**EXCERPTED TEXT**
◆ ◆ ◆
Consult the following resources as you complete your exercises:
We’ll start with the following code, which implements the flow described above and finagles the transformations to get the images to appear correctly:
class MainActivity : PermittedActivity() {
private lateinit var captureUseCase: ImageCapture
private lateinit var previewView: TextureView
private lateinit var leftImageView: ImageView
private lateinit var rightImageView: ImageView
private lateinit var leftResetButton: ImageButton
private lateinit var rightResetButton: ImageButton
private lateinit var leftCaptureButton: ImageButton
private lateinit var rightCaptureButton: ImageButton
private var leftBitmap: Bitmap? = null
private var rightBitmap: Bitmap? = null
override fun onCreate(savedInstanceState: Bundle?) {
super.onCreate(savedInstanceState)
setContentView(R.layout.activity_main)
leftImageView = findViewById(R.id.leftImageView)
rightImageView = findViewById(R.id.rightImageView)
leftResetButton = findViewById(R.id.leftResetButton)
rightResetButton = findViewById(R.id.rightResetButton)
leftCaptureButton = findViewById(R.id.leftCaptureButton)
◆ ◆ ◆
**DATA SEGMENT**
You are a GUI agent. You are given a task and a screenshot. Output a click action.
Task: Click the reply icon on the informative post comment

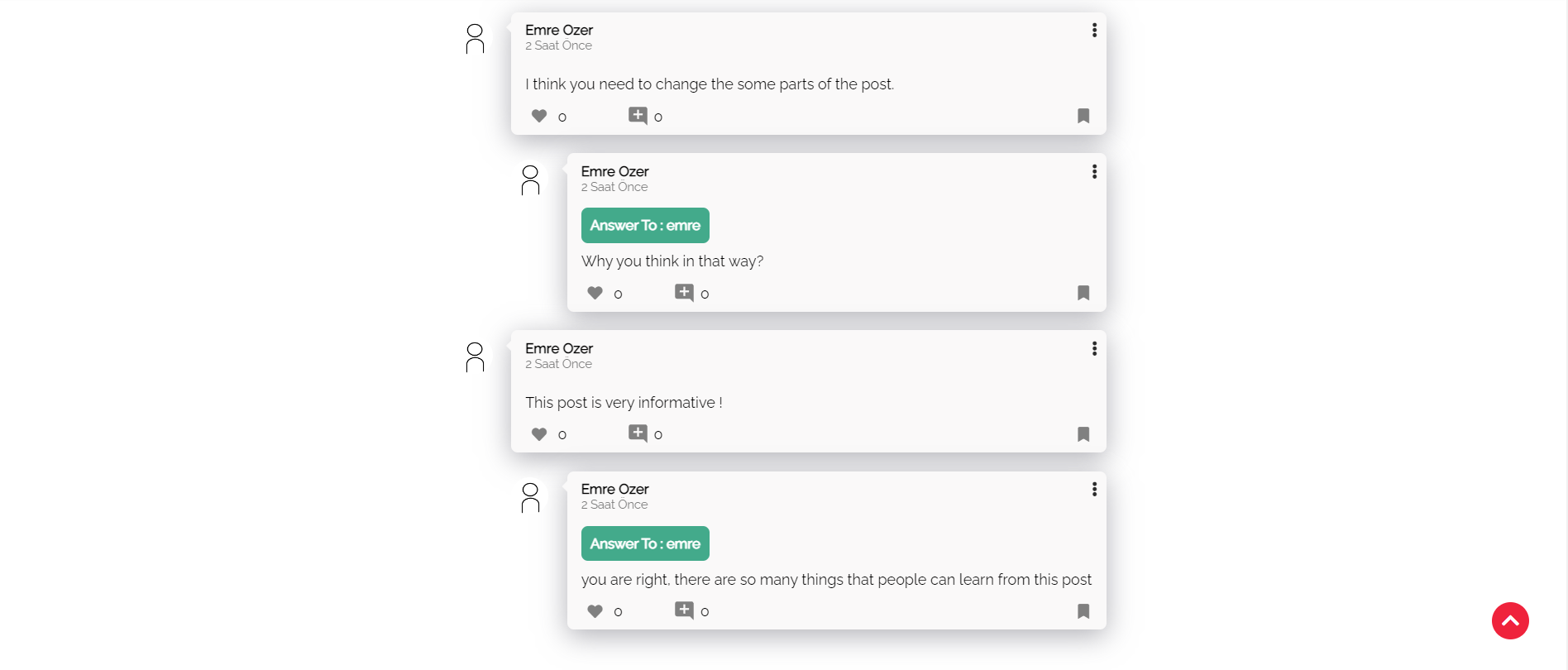[x=638, y=433]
◆ ◆ ◆
**EXERCISE TASK**
Pick up the Kotlin MainActivity code from its last line and continue writing it.

**THE REPLY**
rightCaptureButton = findViewById(R.id.rightCaptureButton)
previewView = findViewById(R.id.leftView)
leftImageView.visibility = View.INVISIBLE
rightImageView.visibility = View.INVISIBLE
leftResetButton.visibility = View.INVISIBLE
rightResetButton.visibility = View.INVISIBLE
requestPermissions(arrayOf(Manifest.permission.CAMERA, Manifest.permission.WRITE_EXTERNAL_STORAGE), 100, {
previewView.post {
initializeUseCases()
}
registerCallbacks()
}, {
Log.d("FOO", "Bad...")
})
window.decorView.systemUiVisibility =
View.SYSTEM_UI_FLAG_IMMERSIVE_STICKY or
View.SYSTEM_UI_FLAG_FULLSCREEN or
View.SYSTEM_UI_FLAG_HIDE_NAVIGATION or
View.SYSTEM_UI_FLAG_LAYOUT_STABLE or
View.SYSTEM_UI_FLAG_LAYOUT_HIDE_NAVIGATION or
View.SYSTEM_UI_FLAG_LAYOUT_FULLSCREEN
}
private fun registerCallbacks() {
leftCaptureButton.setOnClickListener {
takeLeftImage()
}
rightCaptureButton.setOnClickListener {
takeRightImage()
}
leftResetButton.setOnClickListener {
leftBitmap = null
syncLeft()
}
rightResetButton.setOnClickListener {
rightBitmap = null
syncRight()
}
}
private fun sizeToCover(frame: View, image: Bitmap): SizeF {
val frameAspect = frame.width / frame.height.toFloat()
val imageAspect = image.width / image.height.toFloat()
val scaledWidth: Float
val scaledHeight: Float
if (frameAspect >= imageAspect) {
scaledWidth = frame.width.toFloat()
scaledHeight = scaledWidth / imageAspect
} else {
scaledHeight = frame.height.toFloat()
scaledWidth = scaledHeight * imageAspect
}
return SizeF(scaledWidth, scaledHeight)
}
private fun coverAnchoredLeft(frame: View, image: Bitmap): Matrix {
val scaled = sizeToCover(frame, image)
val xform = Matrix()
xform.postScale(-1f, 1f, image.width * 0.5f, 0f)
xform.postScale(scaled.width / image.width.toFloat(), scaled.height / image.height.toFloat())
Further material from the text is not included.